Пока Андрей хлопотал над чайником, приготовляя, по его словам, какой-то совершенно особый напиток, Маша уже подробнее рассмотрела комнату. Радиокомплект, насколько она могла понять, представлял собой комбинацию из магнитофона, проигрывателя и сложной системы акустических тумб, расставленных по всей комнате. В специальном шкафчике стояли пластинки. Много было русских народных песен, хоров и классики.

— Включить? — спросил Пинеун, появляясь с чайником, укутанным в пыжик.

Маша согласно кивнула.

— Что вы хотите послушать?

— Ваше самое любимое.

Пинеун что-то пробурчал себе под нос и щелкнул выключателем. Подождал, пока нагреются лампы, и включил запись. После первых же тактов Маша подозрительно, в каком-то замешательстве посмотрела на Пинеуна. Это было невероятно! Поймав ее взгляд, Андрей спросил:

— Не нравится? Могу поставить что-нибудь другое. Хотите — джаз, Воронежский хор?..

— Нет, нет, — остановила его Маша. — Пусть остается то, что поставлено.

Видимо, это была перезапись с пластинки. Но сделана очень чисто, почти как в стационарной студии. Лишь внимательно прислушавшись, удавалось уловить легкое шипение иголки.

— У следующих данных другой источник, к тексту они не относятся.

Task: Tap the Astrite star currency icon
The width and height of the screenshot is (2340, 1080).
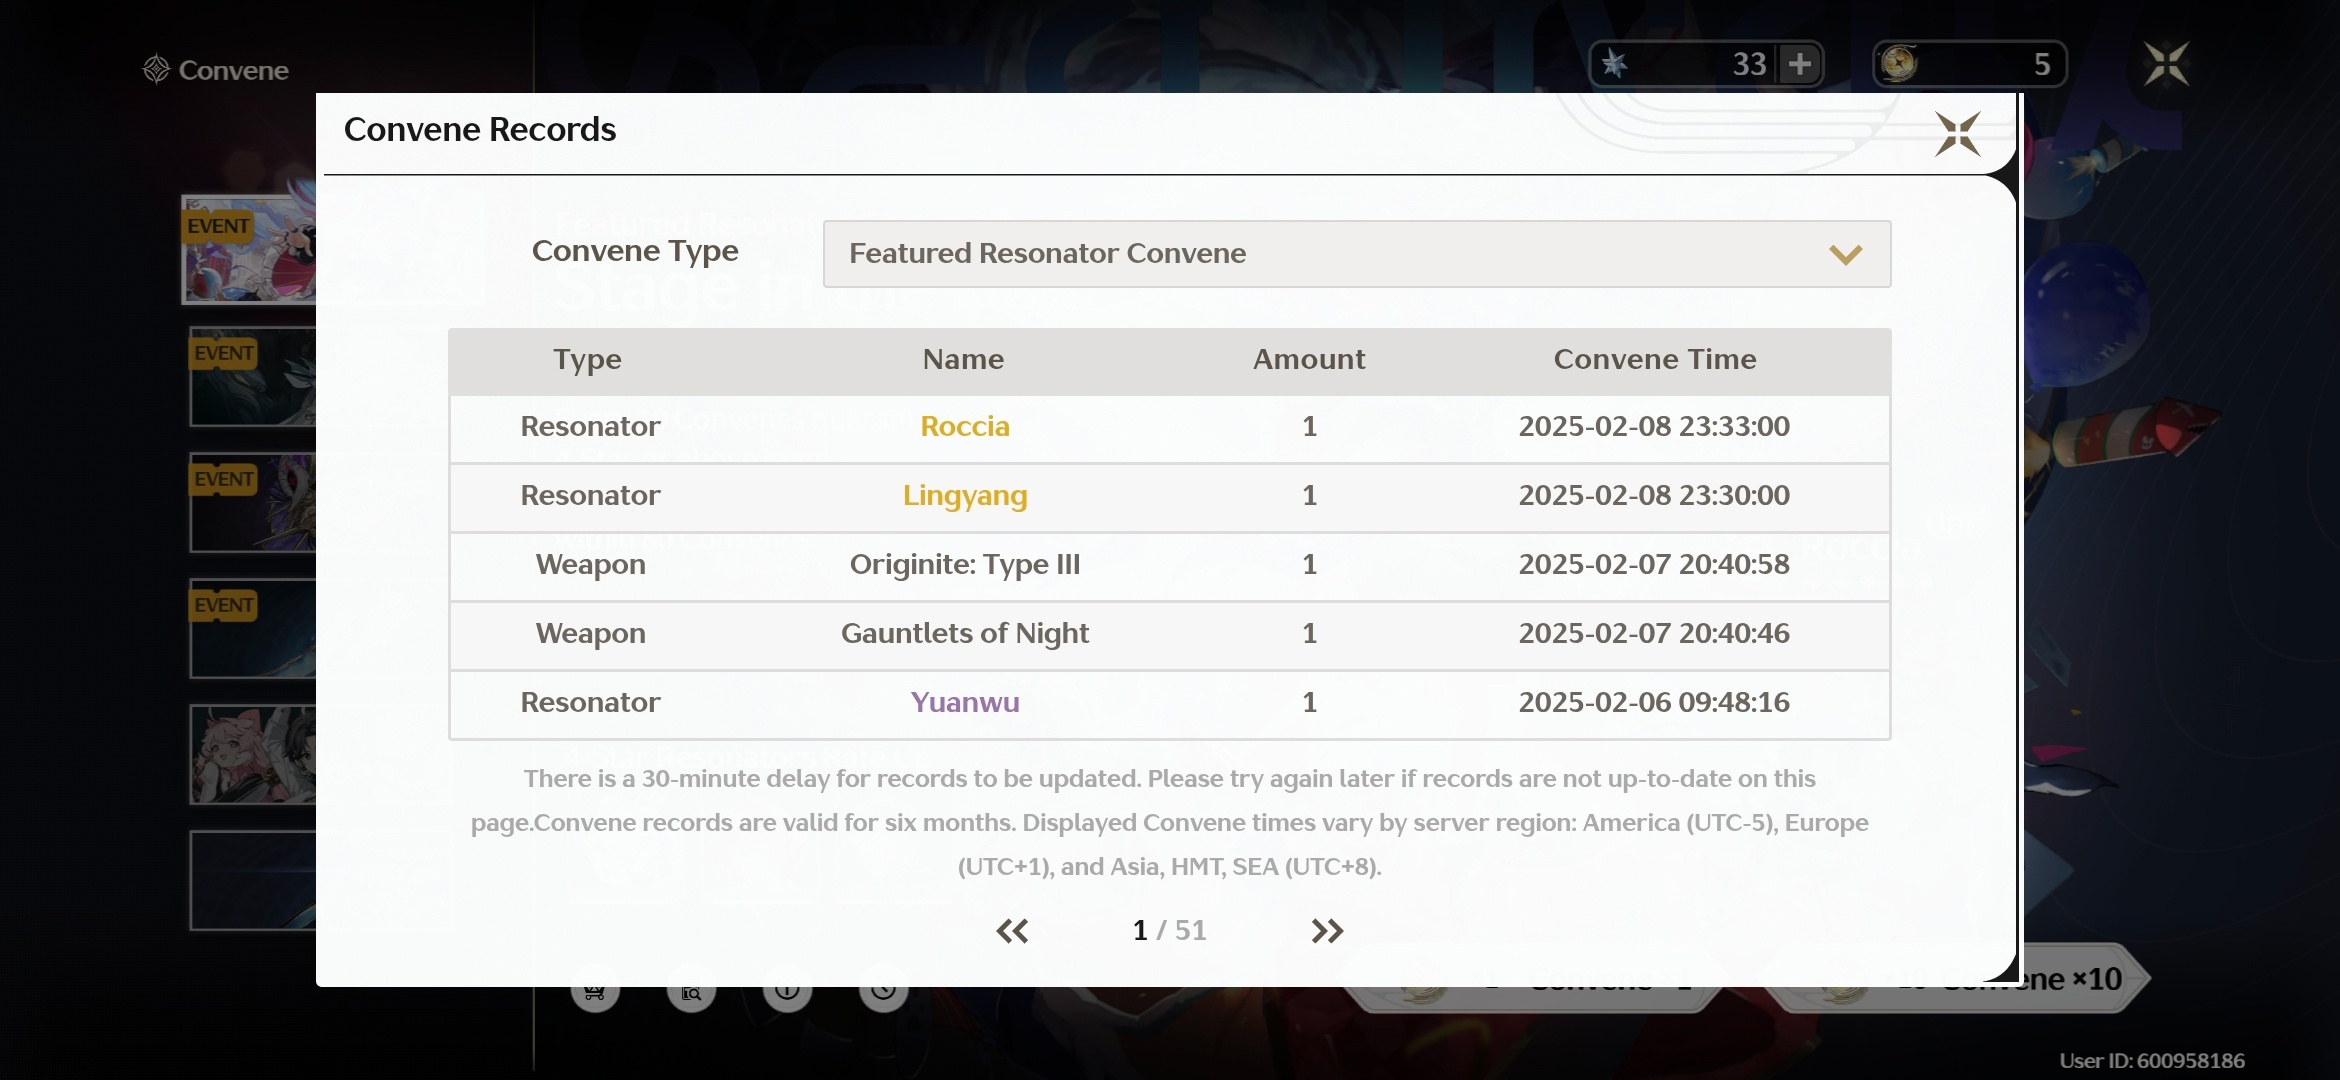Action: click(x=1614, y=64)
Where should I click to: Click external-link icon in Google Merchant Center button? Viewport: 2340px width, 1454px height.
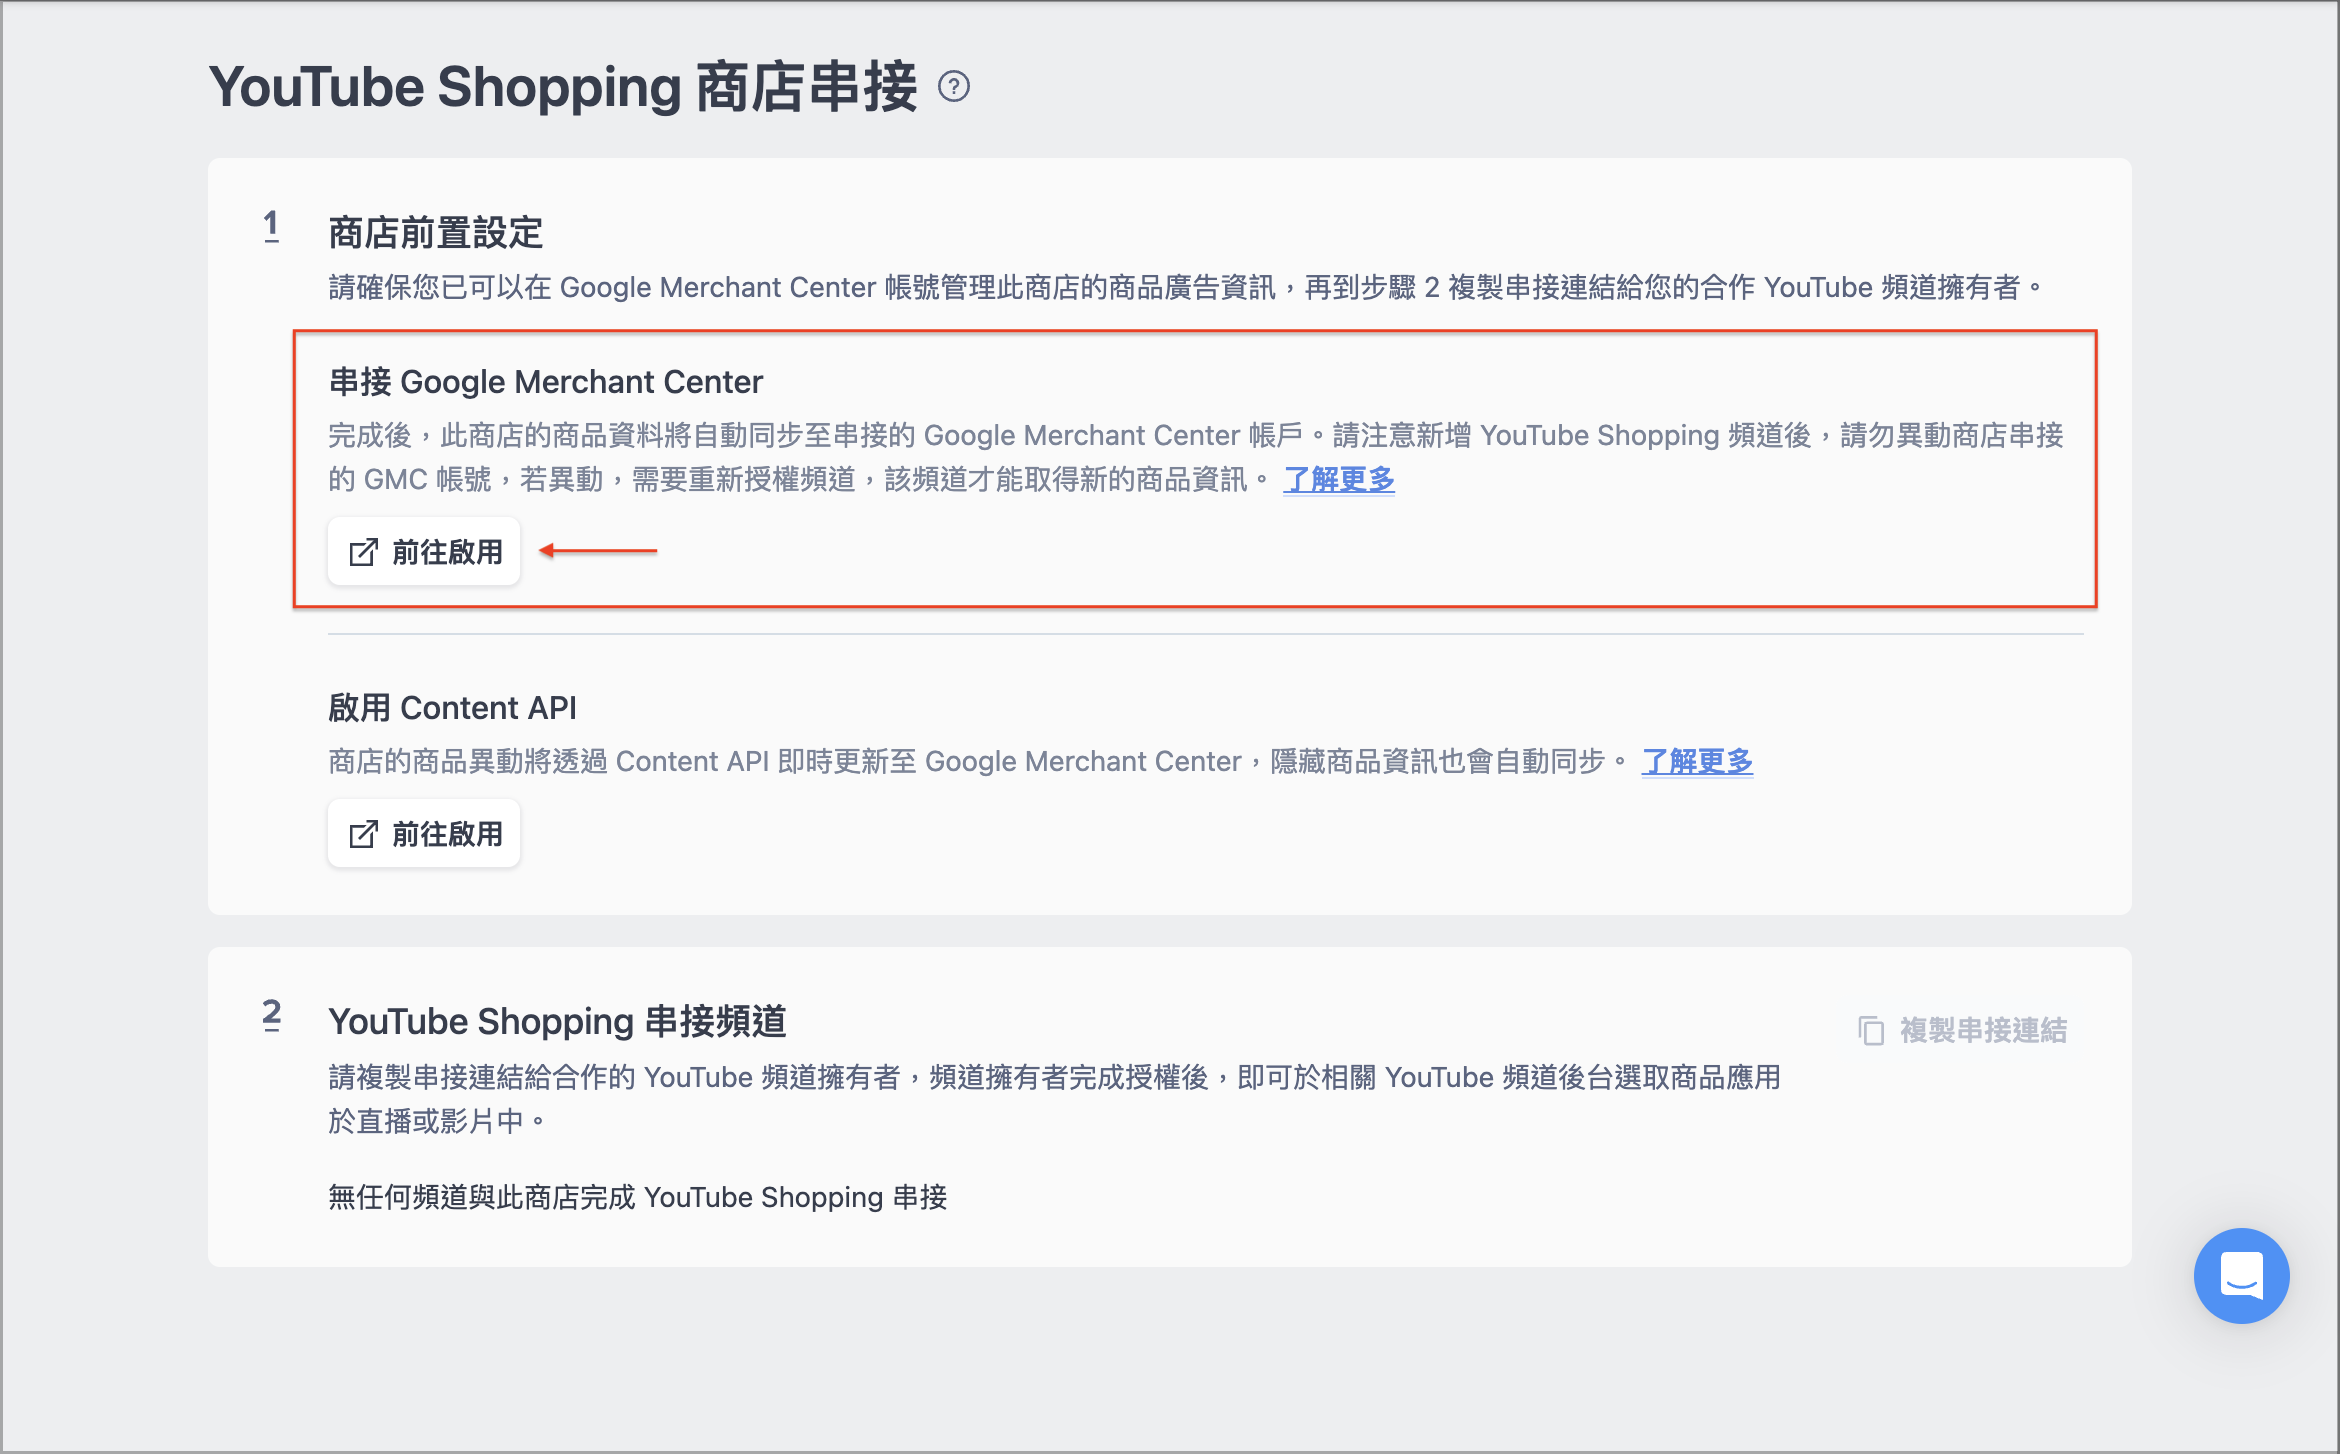[363, 552]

Это опять Николай Зеленьский. Тот самый концерт — «Фантазия Секунда» — для струнных и клавесина в исполнении камерного оркестра.

Андрей Пинеун осторожно поставил чайник на столик и тихо сел рядом с Машей.

Интересно свойство музыки возвращать человека туда, где впервые она была услышана. Маша снова очутилась в «особняке» над Казачкой, в своей крохотной комнатке, и перед ней эта пластинка с портретом Катаржины Радзивилловой. А потом вспомнился Вавельский замок над Вислой, тихий голос пани Янины Козерацкой и подернутые туманом времени изображения прошедшей жизни на роскошных гобеленах.

Это ее воспоминания. А что у Пинеуна связано с этой музыкой? Ведь что-то же связано, если перезаписал ее и она стала для него самой любимой…

Странное у Маши было ощущение: сердце щемило, но совсем не от жалости к прошедшим годам, а скорее от грустной мысли, что человеку свойственно возвращаться к прошлому только в воспоминаниях.

Какие же чувства испытывал автор этой музыки Николай Зеленьский, польский композитор шестнадцатого века? Неужто такие же, какие переполняют сейчас столь далекую от него во времени и пространстве Марию Ивановну Тэгрынэ, наполовину эскимоску, наполовину чукчанку, убежденную коммунистку?..

Музыка стихла. Некоторое время Маша и Андрей сидели молча. Потом Пинеун опять включил свой музыкальный комбайн и спросил:

— Вы знаете эту музыку?

Маша утвердительно кивнула.

— Правда, великолепно?

— Да.

— Я впервые услышал ее у одного капитана в бухте Провидения. Он плавает по всем морям. И в былые времена всегда приглашал меня в гости, как только возвращался из плавания. Однажды в его капитанском салоне слушали мы концерты Бетховена в исполнении Гилельса и Бостонского симфонического оркестра. Потом он поставил вот эту пластинку. Концерт мне понравился. Репродукция с какой-то картины — средневековая дама в роскошном наряде.

— Пани Катаржина Радзивиллова, — сказала Маша.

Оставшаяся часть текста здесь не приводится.